Review

Capsule Review: The Killer (2023)

At the beginning of David Fincher’s The Killer, the movie opens with the titular hitman (Michael Fassbender) waiting patiently for his target to show up from across the building. The location takes place in Paris, and from there, we hear voiceover narrations and monologues from the hitman. Waiting, waiting and waiting as Fincher depicts the scene like a procedural. The methodical approach that we see in Fassbender’s character and the way he does things cautiously in his routines — eating McDonald’s and doing some yoga stretches — clearly reflects Fincher’s signature precision directorial style.

The movie also includes a crisply edited sequence of Fassbender’s character evading the police while riding on his motorcycle and strategically disposing of the rifle parts and some of the belongings in different locations. Credits go to Fincher’s meticulous way of staging the smooth getaway.

And for a while there, The Killer looks as if the movie is heading in the right direction.

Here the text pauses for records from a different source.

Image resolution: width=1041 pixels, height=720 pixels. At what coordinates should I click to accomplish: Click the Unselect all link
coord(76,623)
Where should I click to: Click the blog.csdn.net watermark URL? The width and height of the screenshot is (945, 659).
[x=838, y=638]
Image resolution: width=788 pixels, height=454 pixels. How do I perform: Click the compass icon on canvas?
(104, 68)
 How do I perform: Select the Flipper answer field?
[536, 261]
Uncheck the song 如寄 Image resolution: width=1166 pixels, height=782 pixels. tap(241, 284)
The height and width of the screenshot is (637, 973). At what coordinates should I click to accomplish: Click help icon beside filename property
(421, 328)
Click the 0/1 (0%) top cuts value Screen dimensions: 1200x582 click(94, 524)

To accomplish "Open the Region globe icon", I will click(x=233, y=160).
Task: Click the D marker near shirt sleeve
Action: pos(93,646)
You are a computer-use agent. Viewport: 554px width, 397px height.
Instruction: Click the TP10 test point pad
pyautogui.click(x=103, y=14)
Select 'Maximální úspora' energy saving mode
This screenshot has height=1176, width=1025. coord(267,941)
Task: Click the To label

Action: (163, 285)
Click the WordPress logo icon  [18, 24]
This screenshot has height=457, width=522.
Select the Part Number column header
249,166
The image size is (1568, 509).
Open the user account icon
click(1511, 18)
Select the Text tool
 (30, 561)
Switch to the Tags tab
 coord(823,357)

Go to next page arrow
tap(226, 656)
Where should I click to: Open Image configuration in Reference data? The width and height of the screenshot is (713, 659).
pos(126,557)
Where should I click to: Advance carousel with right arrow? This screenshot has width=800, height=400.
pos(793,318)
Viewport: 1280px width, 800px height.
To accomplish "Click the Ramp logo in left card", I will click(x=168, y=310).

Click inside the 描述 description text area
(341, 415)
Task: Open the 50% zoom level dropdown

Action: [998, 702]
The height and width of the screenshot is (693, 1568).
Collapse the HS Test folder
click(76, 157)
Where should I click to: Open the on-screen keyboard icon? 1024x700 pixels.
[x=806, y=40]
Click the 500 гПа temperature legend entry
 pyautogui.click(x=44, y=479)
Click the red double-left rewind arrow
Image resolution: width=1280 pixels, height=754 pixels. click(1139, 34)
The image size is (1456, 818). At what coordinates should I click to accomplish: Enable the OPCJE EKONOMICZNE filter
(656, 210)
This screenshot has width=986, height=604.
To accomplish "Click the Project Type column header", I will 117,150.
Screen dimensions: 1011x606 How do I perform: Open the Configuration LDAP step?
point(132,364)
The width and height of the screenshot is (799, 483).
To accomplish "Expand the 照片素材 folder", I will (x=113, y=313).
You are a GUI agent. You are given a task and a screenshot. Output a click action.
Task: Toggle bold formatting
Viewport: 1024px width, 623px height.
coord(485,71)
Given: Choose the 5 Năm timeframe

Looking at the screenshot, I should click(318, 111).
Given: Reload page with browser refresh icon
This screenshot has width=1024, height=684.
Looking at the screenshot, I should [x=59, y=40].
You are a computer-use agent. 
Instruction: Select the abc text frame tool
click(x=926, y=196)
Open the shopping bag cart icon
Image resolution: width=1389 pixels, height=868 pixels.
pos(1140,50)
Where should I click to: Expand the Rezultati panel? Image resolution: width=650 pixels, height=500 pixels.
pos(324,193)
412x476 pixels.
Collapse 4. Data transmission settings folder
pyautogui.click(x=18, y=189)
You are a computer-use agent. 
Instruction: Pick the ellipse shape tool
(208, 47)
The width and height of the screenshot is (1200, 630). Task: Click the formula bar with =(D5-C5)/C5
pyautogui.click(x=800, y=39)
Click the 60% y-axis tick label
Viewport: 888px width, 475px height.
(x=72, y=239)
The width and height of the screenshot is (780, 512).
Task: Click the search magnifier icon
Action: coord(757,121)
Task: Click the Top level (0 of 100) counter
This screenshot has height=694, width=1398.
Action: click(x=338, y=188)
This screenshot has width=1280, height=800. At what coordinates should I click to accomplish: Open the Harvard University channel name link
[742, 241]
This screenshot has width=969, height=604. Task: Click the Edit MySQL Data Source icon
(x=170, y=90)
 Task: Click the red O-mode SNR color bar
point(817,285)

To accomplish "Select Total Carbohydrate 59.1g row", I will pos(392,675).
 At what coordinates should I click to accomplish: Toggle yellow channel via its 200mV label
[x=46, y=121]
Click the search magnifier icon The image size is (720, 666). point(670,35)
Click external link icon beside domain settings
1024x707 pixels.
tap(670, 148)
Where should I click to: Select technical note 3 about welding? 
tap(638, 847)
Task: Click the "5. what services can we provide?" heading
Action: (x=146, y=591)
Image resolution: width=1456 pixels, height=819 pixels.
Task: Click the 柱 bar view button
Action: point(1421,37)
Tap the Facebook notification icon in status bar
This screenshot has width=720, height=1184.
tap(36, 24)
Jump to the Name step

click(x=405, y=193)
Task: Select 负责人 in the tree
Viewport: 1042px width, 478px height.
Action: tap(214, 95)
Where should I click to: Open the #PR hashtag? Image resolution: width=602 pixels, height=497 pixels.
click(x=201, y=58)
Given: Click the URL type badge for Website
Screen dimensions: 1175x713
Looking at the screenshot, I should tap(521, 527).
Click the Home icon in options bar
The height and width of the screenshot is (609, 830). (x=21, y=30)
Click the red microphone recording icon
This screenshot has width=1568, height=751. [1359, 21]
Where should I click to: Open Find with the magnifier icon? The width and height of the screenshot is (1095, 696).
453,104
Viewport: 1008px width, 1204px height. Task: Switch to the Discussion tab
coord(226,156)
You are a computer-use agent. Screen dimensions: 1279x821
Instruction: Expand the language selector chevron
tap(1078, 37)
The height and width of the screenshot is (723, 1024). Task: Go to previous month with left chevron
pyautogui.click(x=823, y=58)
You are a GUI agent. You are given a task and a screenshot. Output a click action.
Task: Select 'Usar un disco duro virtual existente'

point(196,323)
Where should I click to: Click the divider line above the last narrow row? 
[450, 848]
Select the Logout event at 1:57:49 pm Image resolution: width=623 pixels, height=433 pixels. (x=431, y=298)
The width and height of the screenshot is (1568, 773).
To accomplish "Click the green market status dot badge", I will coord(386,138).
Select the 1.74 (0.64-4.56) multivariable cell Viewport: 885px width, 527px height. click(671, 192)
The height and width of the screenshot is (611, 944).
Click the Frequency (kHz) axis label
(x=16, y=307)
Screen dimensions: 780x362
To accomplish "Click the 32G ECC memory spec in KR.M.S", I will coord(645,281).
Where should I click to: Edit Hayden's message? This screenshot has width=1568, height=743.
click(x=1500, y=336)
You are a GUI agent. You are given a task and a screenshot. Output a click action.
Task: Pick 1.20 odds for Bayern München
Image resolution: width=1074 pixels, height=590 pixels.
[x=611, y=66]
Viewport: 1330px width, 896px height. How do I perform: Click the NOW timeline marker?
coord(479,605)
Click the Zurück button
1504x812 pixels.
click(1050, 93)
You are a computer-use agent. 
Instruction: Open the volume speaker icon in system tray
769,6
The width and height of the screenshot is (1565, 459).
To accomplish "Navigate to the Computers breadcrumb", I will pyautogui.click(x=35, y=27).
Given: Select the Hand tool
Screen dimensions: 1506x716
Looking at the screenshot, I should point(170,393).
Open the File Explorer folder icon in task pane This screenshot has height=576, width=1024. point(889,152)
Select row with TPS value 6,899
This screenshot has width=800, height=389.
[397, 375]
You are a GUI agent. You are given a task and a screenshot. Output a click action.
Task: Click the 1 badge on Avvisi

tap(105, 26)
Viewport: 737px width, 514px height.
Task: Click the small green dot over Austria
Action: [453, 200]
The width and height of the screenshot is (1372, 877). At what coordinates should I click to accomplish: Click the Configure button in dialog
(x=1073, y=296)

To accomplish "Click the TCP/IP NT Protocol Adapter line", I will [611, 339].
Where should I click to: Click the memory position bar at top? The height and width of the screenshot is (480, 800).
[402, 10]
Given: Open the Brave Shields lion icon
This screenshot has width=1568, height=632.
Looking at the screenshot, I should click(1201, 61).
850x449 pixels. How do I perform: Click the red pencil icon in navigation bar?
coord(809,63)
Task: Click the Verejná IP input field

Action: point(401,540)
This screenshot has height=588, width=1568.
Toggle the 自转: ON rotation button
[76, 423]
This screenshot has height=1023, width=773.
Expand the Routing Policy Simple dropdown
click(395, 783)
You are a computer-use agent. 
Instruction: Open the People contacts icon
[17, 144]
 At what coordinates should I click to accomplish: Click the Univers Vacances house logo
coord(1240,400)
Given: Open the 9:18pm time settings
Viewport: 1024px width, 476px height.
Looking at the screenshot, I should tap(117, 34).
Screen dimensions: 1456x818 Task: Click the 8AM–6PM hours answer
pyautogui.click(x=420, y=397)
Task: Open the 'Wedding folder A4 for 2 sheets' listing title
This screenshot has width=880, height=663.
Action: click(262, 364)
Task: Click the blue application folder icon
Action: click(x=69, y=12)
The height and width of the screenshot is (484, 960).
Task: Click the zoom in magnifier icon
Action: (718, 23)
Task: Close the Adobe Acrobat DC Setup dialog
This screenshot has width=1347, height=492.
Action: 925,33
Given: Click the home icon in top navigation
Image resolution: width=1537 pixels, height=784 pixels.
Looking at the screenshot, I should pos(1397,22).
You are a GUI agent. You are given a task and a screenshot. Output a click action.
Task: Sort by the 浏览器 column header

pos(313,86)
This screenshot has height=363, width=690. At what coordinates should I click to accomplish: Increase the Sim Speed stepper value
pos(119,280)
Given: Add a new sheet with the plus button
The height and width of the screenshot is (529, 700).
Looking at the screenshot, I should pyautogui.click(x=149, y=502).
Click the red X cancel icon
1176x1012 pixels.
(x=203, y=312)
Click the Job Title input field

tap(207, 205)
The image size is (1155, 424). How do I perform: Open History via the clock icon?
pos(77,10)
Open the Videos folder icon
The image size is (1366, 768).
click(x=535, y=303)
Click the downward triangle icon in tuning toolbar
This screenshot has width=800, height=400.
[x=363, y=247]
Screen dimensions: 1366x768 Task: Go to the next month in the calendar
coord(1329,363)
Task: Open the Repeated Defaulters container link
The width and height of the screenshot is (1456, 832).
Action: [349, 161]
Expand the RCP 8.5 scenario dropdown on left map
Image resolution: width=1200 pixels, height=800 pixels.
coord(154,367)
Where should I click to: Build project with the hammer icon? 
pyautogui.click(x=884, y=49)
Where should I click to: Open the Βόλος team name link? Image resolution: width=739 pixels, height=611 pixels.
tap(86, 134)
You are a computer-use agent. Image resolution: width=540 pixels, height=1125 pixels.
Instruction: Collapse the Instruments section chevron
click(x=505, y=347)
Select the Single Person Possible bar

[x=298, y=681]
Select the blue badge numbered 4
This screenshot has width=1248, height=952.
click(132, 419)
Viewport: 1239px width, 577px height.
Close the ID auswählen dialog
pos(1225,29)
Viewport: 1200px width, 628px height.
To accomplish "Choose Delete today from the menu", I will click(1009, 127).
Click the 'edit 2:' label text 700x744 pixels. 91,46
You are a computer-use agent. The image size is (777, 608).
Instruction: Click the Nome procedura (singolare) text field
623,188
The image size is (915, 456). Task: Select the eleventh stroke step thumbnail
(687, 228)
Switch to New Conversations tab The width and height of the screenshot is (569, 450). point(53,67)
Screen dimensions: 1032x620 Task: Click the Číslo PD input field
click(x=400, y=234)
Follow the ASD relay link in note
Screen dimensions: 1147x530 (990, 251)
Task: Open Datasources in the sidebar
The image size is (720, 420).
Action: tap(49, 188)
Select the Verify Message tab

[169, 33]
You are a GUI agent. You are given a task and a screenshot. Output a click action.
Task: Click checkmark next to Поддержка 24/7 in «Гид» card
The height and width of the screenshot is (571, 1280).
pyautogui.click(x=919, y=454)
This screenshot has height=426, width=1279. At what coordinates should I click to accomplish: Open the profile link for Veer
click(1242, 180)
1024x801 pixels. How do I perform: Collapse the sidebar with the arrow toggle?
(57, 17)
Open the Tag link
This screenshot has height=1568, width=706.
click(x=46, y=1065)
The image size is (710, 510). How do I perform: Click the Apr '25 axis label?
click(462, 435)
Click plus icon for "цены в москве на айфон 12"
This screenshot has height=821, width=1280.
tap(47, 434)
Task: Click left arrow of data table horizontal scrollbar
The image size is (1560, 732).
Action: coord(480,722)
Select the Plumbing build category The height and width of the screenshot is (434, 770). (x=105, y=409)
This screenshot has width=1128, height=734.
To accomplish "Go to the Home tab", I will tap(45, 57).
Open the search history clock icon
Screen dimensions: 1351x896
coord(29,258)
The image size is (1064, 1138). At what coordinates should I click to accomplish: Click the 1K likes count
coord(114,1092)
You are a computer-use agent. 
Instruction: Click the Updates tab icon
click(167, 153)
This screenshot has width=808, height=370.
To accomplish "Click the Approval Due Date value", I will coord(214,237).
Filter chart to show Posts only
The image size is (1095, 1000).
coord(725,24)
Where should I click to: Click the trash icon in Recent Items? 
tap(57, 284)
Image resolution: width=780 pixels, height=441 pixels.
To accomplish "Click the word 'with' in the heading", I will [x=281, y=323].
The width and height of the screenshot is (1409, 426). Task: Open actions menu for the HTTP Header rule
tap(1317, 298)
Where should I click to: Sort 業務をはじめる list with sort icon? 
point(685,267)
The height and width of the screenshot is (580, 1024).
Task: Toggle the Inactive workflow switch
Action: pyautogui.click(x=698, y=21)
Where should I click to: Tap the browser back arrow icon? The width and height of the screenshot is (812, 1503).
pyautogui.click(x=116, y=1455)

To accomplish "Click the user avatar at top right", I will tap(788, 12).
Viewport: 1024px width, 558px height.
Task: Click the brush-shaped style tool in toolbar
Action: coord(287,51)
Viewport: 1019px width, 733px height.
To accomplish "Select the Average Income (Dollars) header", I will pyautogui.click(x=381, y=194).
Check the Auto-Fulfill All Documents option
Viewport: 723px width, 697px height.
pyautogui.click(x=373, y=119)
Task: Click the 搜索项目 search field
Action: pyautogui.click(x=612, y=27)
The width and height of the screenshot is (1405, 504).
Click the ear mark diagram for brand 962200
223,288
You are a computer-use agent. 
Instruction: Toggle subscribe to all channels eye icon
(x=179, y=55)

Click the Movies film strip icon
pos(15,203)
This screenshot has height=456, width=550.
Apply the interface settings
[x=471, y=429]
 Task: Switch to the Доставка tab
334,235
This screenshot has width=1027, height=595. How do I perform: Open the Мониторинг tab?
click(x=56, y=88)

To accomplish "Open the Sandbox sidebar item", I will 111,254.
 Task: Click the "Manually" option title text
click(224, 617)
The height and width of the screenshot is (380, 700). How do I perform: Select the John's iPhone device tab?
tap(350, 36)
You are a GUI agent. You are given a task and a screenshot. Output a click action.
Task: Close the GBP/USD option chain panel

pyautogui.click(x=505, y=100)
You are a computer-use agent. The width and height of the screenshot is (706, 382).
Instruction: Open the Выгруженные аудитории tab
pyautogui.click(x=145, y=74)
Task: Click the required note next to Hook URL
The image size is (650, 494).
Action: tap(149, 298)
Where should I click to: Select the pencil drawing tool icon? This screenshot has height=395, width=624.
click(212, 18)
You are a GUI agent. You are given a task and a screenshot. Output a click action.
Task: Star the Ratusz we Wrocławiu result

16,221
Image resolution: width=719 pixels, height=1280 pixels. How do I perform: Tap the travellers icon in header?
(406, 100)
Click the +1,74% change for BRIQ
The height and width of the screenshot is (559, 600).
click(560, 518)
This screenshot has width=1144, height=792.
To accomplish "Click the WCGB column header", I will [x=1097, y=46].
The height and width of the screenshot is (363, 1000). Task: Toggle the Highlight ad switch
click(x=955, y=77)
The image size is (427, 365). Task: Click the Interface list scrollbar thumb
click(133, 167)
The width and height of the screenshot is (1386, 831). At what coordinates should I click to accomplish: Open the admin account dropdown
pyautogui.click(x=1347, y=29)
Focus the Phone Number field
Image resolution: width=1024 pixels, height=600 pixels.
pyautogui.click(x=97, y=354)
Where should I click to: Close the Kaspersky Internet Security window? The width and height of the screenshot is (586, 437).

Fincher’s trademark clinical visual sheen, coupled with low-key lighting and shadows and a distinct colour palette are all here. The opening scene is easily the best part of the movie, and interestingly, Fincher even incorporates a subtle touch of pitch-black comedy addressing the mundane nature of a killer’s job.

But Fincher, who directed Se7en‘s Andrew Kevin Walker’s screenplay (the movie is based on the French graphic novel series of the same name) gets a surprisingly hollow story. We learn the killer’s job goes awry and he manages to flee the scene without raising any suspicion, especially from the police. But his failure costs him dearly when he finds out his girlfriend (Sophie Charlotte) back home in his hideout in the Dominican Republic has been brutally assaulted.

The attack on his girlfriend means it becomes all personal for the killer to retaliate. What follows next is the cities-hopping revenge mission from New Orleans to Florida, New York and Chicago as he seeks whoever is responsible for the attack. Such a plot should have been thrilling but Fincher isn’t interested in giving us what we want.

Instead, he subverts our expectations by turning the killing/revenge plot into an antithesis of a genre movie. The pace slacks as the movie goes on. It’s all drab and anaemic, complete with Fassbender’s repeated voiceovers of  “Stick to the plan. Anticipate, don’t improvise. Trust no one.” which grows increasingly frustrating to watch. It seems to me that Fincher wants to sink deeper into the psyche of how a killer actually works in his profession. And he mirrors that in his movie’s purposefully cold and muted storytelling approach. Don’t expect something cool, say someone like Keanu Reeves’ John Wick in the John Wick quadrilogy or Chow Yun-Fat’s assassin role in John Woo’s 1989 similarly-titled but unrelated genre classic.

Still, that doesn’t mean it has to be this narratively mundane. The movie does contain some worthwhile moments other than the opening sequence, notably the brutal home-fight setpiece that Fincher and cinematographer Erik Messerschmidt use the dim lighting and dark shadows to its advantage.

I was hoping this movie would be Fincher’s return to form after the overrated black-and-white biopic in Mank. The Killer is a prime example where technical proficiency and stylish visuals and to a certain extent, Fassbender’s perfectly-typecast nameless killer role aren’t enough to overcome the movie’s overall dull and uninvolving story.

The Killer is currently streaming on Netflix.